No campo das iniciativas do poder público diante de situações de agressão, como a ocorrida da rodoviária, Cícera de Maria Alves Lopes, que está à frente da Secretaria de Políticas Públicas para as Mulheres, destaca: “Nossa preocupação maior é com o trabalho e acompanhamento (psicológico) à vítima. Nossa demanda aumentou muito agora com essa pandemia. Os atendimentos presenciais e online continuam. Temos uma parceria muito bacana com a Delegacia da Mulher. Sempre que acontece um caso de agressão, que chegam ao conhecimento, eles nos informam. Fazemos a visita à vítima e o acompanhamento psicológico com a família”.

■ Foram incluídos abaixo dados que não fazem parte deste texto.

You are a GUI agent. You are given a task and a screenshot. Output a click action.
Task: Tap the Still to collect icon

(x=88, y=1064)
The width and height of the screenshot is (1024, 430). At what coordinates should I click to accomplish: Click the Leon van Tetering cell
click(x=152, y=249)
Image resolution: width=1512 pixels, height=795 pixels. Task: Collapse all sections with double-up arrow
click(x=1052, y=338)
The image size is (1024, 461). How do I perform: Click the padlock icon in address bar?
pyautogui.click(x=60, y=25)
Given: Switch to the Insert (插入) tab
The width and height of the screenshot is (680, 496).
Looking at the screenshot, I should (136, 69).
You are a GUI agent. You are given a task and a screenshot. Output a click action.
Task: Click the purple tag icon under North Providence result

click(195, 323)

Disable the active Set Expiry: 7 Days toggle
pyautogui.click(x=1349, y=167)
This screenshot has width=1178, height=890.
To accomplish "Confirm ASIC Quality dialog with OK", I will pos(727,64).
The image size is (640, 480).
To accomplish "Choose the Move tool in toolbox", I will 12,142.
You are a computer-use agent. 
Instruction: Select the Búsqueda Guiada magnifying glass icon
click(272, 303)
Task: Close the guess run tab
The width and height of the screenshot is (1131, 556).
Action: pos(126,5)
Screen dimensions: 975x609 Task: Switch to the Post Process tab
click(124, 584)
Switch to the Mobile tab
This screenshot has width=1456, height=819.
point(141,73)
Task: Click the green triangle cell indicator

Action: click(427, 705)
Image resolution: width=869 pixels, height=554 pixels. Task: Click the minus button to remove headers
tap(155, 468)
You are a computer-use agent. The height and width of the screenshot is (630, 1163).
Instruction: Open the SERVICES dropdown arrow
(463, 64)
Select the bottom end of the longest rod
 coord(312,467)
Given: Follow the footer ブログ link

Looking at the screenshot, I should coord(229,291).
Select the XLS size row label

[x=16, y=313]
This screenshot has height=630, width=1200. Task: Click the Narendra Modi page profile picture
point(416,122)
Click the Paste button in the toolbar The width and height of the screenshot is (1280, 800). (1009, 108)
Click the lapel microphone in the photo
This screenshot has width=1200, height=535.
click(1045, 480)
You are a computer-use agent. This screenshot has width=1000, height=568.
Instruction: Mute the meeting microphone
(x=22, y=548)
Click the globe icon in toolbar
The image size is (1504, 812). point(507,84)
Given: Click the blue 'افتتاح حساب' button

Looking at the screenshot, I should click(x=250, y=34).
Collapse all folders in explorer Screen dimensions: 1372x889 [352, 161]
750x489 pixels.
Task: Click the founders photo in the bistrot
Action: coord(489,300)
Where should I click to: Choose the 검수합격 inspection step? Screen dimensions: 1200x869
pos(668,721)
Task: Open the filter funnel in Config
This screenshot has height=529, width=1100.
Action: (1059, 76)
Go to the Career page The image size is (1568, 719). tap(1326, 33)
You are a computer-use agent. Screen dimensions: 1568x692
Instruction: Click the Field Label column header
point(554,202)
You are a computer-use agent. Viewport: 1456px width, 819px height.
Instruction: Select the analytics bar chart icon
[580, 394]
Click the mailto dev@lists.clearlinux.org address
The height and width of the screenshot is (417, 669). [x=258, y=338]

Enquanto o movimento ocorria, ideias eram expostas e o lema do ato, “Mexeu com uma, mexeu com todas”, era proferido, parte dos que costumam frequentar a rodoviária (motoristas, passageiros, vendedores e cozinheiras) não olhavam com bom grado para a manifestação, os mesmos que viram a agressão e preferiram não intervir diretamente. Narram as cenas protagonizadas pela mulher, cujos os gestos incomodam mais que a agressão por ela sofrida, e pedem providências para que algo semelhante não mais ocorra.
“O que vi da manifestação é que tão dando apoio à ela e outras para voltarem e fazerem a mesma coisa. Aqui tem que ter respeito, é um ambiente familiar, anda todo mundo. Isso não pode acontecer. Se acontecer de novo, todo mundo vai reunir e pegá-la de pau. Ela tem que procurar o lugar dela, pois aqui não é cabaré. Com esse tipo de gente nem me misturo. Ela fez coisas absurdas”, destaca uma das pessoas que presenciaram tanto o ocorrido como a manifestação.
Enquanto a sociedade se divide, é a ausência da juventude que preocupa Hiza Júlia Ruben Corrêa Leal. “Esse movimento deveria ter bem mais jovens, principalmente meninas. Sinto falta, mas acho que é uma questão de comunicação. Pedreiras tem muito a ganhar com a gente junto, lutando junto, seja como for, principalmente a juventude”.